ベッサラビアとはルーマニアのフォークダンスである。タタロチカはロシアの踊りであるがベッサラビアの後半の踊りはタタロチカそのものである。離れた国に同じ踊りがあるのはなぜか?

 ルーマニアは東ヨーロッパ、バルカン半島の北部に位置する国で、ロシア南西部と接する東部地域は特にロシアのモルダビア共和国を含めて「ベッサラビア」と呼ばれている。ルーマニア共和国には、ルーマニア人が88%、ハンガリー人が8.5%、ドイツ人が2%、その他1.5%の(トルコ、タタール、セルビア、ユダヤ)人が住んでいる。色々な人種がいると言う事はそれだけ、文化、習慣、生活があると言う事になる。北部のトランシルバニア地方にはドイツ、ハンガリーの踊りがあり。南西のほうには「ホラ」系の踊り、そして東のほうにはトルコ、タタールの踊りがある。これはルーマニアの長い歴史の間ローマ、トルコ、ドイツ、ロシアなどに侵略や征服をされているので踊りにもその影響がうかがえて興味深いものがある。
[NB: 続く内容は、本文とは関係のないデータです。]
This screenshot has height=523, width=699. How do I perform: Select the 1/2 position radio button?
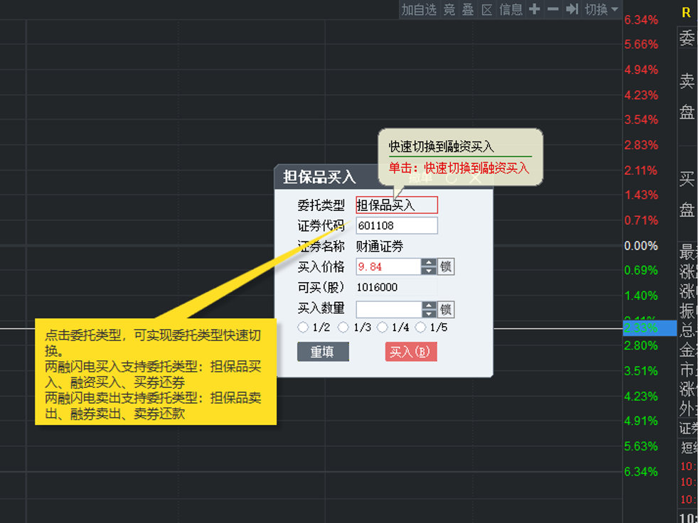coord(304,328)
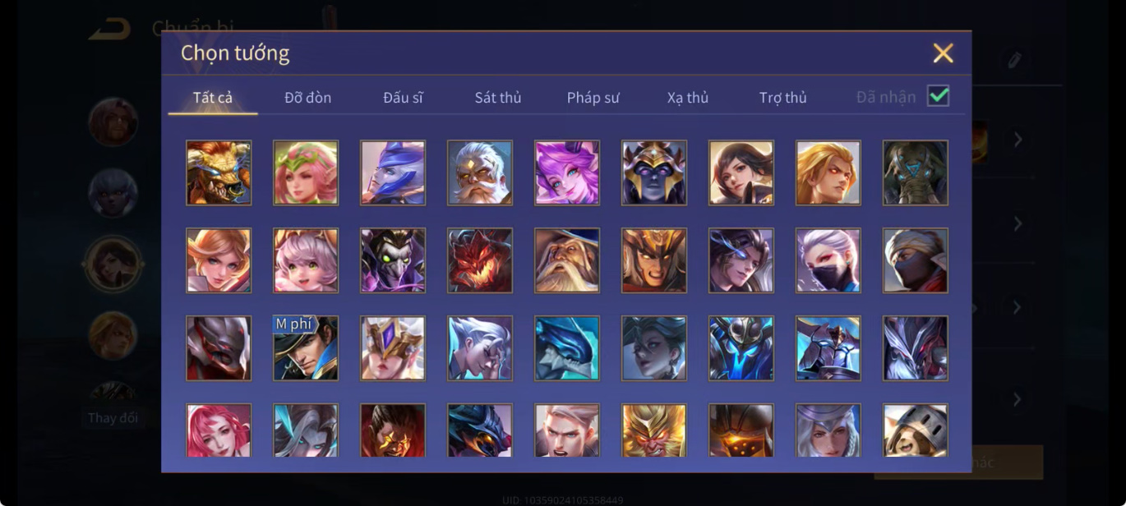Show the Pháp sư hero category

tap(593, 97)
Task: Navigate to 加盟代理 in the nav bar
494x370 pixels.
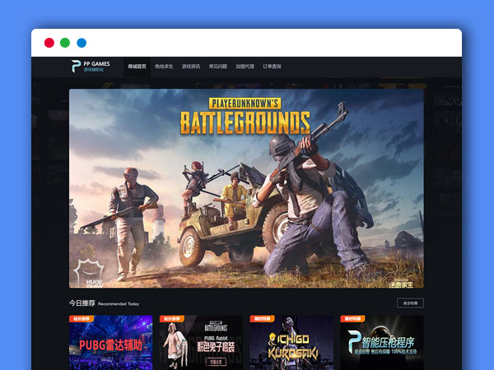Action: tap(245, 66)
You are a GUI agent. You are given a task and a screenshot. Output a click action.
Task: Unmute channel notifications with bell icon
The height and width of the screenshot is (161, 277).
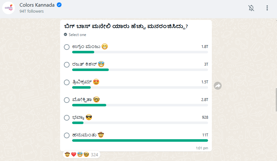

 一方タタロチカは、タタール自治共和国の踊りである。タタールはロシア連邦共和国に属しモスクワからはまだ東のほうにある。タタールには、タタール人はもちろんであるが、ロシア人、チュバシ人、モルドバ(ルーマニア)人、マリ人等が住んでいる。民族が同じなら同じ踊りがあって当然である。これは他の踊りにも見られる事であり、これがフォークダンス(民族舞踊)と云われる所以でもある。

 ここからは余談になる。

 その@ タタール人は北方トルコ系の人の事でモンゴル語ではダッタン(韃靼)人となる。ロシアの作曲家、ボロディンの作曲した「イーゴリ公」と云うオペラの中に「ダッタン人の踊り」と云う曲があって、遊牧の民ダッタン人の野営の場で踊られる男性中心の勇壮なバレエだと云う事であるが、この中に「タタロチカ」があるかどうかは誰か調べてほしい。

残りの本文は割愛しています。